Texto de origem |
"""

A leitura d'A Destruição da Razão deve ser reforçada pela leitura de outras três obras de Lukács: Der Junge Hegel (1948), Zur Philosophischen Entwicklung des Jungen Marx (1954) e Existencialismo ou Marxismo? (1949). A última obra completa a primeira ao incluir o existencialismo de Jean-Paul Sartre, Simone de Beauvoir e Maurice Merleau-Ponty como a última variante e a mais evoluída da filosofia do imperialismo, cuja epistemologia derivada do idealismo subjectivo implica a rejeição do socialismo. A ideologia irracionalista é acusada de transformar, mistificando-a, a condição do homem do capitalismo imperialista numa condição humana geral e universal. (:::)
(Em construção) J Francisco Saraiva de Sousa

3 comentários:

J Francisco Saraiva de Sousa disse...

Vejo agora que segui um caminho demasiado complexo, cuja iluminação exige estudos prévios mais aprofundados. O reformismo teve a sua responsabilidade no Holocausto, mas prefiro clarificar o irracionalismo que levou a filosofia a perder o rumo certo: a recepção de nietzsche e de Heidegger por parte da esquerda contribuiu para o fracasso do socialismo. Ao perder o contacto com a economia, a filosofia tornou-se mitologia conceptual que reflecte na teoria uma realidade alienada. A esquerda esvaziou-se de conteúdos e abandonou o projecto de mudança: a esquerda instalada é o maior inimigo do pensamento de esquerda. Este fracasso da esquerda ajuda a compreender o triunfo do neoliberalismo e a ausência de alternativa de esquerda à crise do capitalismo. A anarco-esquerda libertária é um paradoxo: quer ser libertária e, ao mesmo tempo, precisa de um estado forte para alimentar a sua indigência cognitiva. Ora, uma tal esquerda de classe média é vulnerável à investida fascista. Aliás, a sua atitude aristocrática herdada de Nietzsche é já fascizante!

"""

Dados extraídos |
"""

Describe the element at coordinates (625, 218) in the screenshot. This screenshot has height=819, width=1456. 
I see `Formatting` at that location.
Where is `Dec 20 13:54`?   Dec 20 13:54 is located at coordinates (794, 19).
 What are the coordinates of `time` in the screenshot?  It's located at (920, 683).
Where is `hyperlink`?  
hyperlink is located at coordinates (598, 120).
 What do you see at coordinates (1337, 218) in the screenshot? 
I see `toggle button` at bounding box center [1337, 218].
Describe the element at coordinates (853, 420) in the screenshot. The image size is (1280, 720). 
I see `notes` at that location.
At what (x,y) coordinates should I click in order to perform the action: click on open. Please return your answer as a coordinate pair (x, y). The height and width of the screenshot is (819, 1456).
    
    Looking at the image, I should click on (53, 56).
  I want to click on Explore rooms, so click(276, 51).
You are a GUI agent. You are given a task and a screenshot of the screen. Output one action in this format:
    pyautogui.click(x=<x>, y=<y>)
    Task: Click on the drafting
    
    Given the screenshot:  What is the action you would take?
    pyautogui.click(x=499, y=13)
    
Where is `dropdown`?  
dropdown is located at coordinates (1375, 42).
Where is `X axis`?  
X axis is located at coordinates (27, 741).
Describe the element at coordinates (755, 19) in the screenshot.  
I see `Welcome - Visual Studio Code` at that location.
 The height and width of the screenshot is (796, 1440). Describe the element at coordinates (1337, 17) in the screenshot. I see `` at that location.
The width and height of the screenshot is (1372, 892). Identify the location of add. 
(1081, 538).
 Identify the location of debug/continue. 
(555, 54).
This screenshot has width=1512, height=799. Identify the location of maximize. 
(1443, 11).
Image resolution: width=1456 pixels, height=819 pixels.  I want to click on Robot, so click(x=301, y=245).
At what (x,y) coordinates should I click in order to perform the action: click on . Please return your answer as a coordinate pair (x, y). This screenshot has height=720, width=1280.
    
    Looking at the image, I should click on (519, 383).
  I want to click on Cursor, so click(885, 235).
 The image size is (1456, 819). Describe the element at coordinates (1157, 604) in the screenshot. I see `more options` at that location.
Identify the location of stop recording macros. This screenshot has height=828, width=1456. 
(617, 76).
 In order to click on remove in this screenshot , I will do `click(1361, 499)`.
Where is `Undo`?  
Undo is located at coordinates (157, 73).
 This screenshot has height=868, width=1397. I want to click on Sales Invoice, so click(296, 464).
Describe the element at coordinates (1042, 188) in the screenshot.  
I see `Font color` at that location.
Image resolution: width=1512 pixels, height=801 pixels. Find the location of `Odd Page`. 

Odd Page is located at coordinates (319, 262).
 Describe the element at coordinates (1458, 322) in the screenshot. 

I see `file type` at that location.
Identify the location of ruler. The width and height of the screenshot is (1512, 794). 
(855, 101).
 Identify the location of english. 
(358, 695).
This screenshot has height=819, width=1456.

"""

Objetivo |
Segundo o texto sobre Lukács, de quais pensadores é o existencialismo que a obra Existencialismo ou Marxismo? inclui como a última variante da filosofia do imperialismo?

Resultado da tarefa |
De Jean-Paul Sartre, Simone de Beauvoir e Maurice Merleau-Ponty.